§ **TASK INSTRUCTIONS**: Retype all of the data. Every line must match exactly.

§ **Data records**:

——

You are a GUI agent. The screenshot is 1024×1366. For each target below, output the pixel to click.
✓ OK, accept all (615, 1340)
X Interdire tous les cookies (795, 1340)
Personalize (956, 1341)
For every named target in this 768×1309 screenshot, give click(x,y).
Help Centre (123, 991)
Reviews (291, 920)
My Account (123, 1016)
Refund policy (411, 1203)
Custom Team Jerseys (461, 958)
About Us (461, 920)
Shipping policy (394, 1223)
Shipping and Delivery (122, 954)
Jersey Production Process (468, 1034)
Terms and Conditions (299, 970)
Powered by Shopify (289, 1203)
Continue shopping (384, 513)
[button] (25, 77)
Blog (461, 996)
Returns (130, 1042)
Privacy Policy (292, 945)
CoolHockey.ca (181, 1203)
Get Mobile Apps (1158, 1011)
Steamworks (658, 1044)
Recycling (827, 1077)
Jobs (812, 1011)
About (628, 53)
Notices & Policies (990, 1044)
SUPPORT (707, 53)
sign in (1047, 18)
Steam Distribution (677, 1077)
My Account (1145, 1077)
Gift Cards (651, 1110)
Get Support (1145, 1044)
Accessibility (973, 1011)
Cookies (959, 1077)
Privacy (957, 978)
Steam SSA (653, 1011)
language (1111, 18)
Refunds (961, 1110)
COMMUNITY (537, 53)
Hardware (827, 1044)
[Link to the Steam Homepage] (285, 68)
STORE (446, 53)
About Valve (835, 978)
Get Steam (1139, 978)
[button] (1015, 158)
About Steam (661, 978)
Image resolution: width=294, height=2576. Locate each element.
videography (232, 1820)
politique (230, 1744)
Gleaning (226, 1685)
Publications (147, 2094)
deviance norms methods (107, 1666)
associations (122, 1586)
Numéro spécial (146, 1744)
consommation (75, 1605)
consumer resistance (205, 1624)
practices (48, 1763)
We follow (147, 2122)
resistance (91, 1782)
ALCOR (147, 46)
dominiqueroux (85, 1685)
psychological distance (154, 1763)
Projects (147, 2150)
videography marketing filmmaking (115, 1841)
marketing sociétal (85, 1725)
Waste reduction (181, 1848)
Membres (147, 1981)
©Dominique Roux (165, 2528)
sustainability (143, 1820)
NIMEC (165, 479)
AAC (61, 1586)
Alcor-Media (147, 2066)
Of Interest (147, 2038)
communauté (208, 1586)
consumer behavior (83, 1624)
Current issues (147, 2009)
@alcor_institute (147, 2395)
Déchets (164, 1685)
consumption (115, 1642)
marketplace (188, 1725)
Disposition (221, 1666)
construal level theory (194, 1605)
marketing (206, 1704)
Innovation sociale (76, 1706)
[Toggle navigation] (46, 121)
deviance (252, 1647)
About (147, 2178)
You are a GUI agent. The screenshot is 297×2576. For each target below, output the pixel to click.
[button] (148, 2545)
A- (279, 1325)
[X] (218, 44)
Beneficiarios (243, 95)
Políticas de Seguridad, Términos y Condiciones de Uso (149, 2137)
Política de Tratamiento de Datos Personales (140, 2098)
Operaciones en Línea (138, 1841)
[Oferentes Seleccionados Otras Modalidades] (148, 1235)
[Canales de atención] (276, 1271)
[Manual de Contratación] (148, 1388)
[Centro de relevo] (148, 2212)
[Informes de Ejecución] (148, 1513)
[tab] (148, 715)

——

§ **ANSWER TO THE PROBLEM**:
You are a GUI agent. The screenshot is 1024×1366. For each target below, output the pixel to click.
✓ OK, accept all (615, 1340)
X Interdire tous les cookies (795, 1340)
Personalize (956, 1341)
For every named target in this 768×1309 screenshot, give click(x,y).
Help Centre (123, 991)
Reviews (291, 920)
My Account (123, 1016)
Refund policy (411, 1203)
Custom Team Jerseys (461, 958)
About Us (461, 920)
Shipping policy (394, 1223)
Shipping and Delivery (122, 954)
Jersey Production Process (468, 1034)
Terms and Conditions (299, 970)
Powered by Shopify (289, 1203)
Continue shopping (384, 513)
[button] (25, 77)
Blog (461, 996)
Returns (130, 1042)
Privacy Policy (292, 945)
CoolHockey.ca (181, 1203)
Get Mobile Apps (1158, 1011)
Steamworks (658, 1044)
Recycling (827, 1077)
Jobs (812, 1011)
About (628, 53)
Notices & Policies (990, 1044)
SUPPORT (707, 53)
sign in (1047, 18)
Steam Distribution (677, 1077)
My Account (1145, 1077)
Gift Cards (651, 1110)
Get Support (1145, 1044)
Accessibility (973, 1011)
Cookies (959, 1077)
Privacy (957, 978)
Steam SSA (653, 1011)
language (1111, 18)
Refunds (961, 1110)
COMMUNITY (537, 53)
Hardware (827, 1044)
[Link to the Steam Homepage] (285, 68)
STORE (446, 53)
About Valve (835, 978)
Get Steam (1139, 978)
[button] (1015, 158)
About Steam (661, 978)
Image resolution: width=294, height=2576. Locate each element.
videography (232, 1820)
politique (230, 1744)
Gleaning (226, 1685)
Publications (147, 2094)
deviance norms methods (107, 1666)
associations (122, 1586)
Numéro spécial (146, 1744)
consommation (75, 1605)
consumer resistance (205, 1624)
practices (48, 1763)
We follow (147, 2122)
resistance (91, 1782)
ALCOR (147, 46)
dominiqueroux (85, 1685)
psychological distance (154, 1763)
Projects (147, 2150)
videography marketing filmmaking (115, 1841)
marketing sociétal (85, 1725)
Waste reduction (181, 1848)
Membres (147, 1981)
©Dominique Roux (165, 2528)
sustainability (143, 1820)
NIMEC (165, 479)
AAC (61, 1586)
Alcor-Media (147, 2066)
Of Interest (147, 2038)
communauté (208, 1586)
consumer behavior (83, 1624)
Current issues (147, 2009)
@alcor_institute (147, 2395)
Déchets (164, 1685)
consumption (115, 1642)
marketplace (188, 1725)
Disposition (221, 1666)
construal level theory (194, 1605)
marketing (206, 1704)
Innovation sociale (76, 1706)
[Toggle navigation] (46, 121)
deviance (252, 1647)
About (147, 2178)
You are a GUI agent. The screenshot is 297×2576. For each target below, output the pixel to click.
[button] (148, 2545)
A- (279, 1325)
[X] (218, 44)
Beneficiarios (243, 95)
Políticas de Seguridad, Términos y Condiciones de Uso (149, 2137)
Política de Tratamiento de Datos Personales (140, 2098)
Operaciones en Línea (138, 1841)
[Oferentes Seleccionados Otras Modalidades] (148, 1235)
[Canales de atención] (276, 1271)
[Manual de Contratación] (148, 1388)
[Centro de relevo] (148, 2212)
[Informes de Ejecución] (148, 1513)
[tab] (148, 715)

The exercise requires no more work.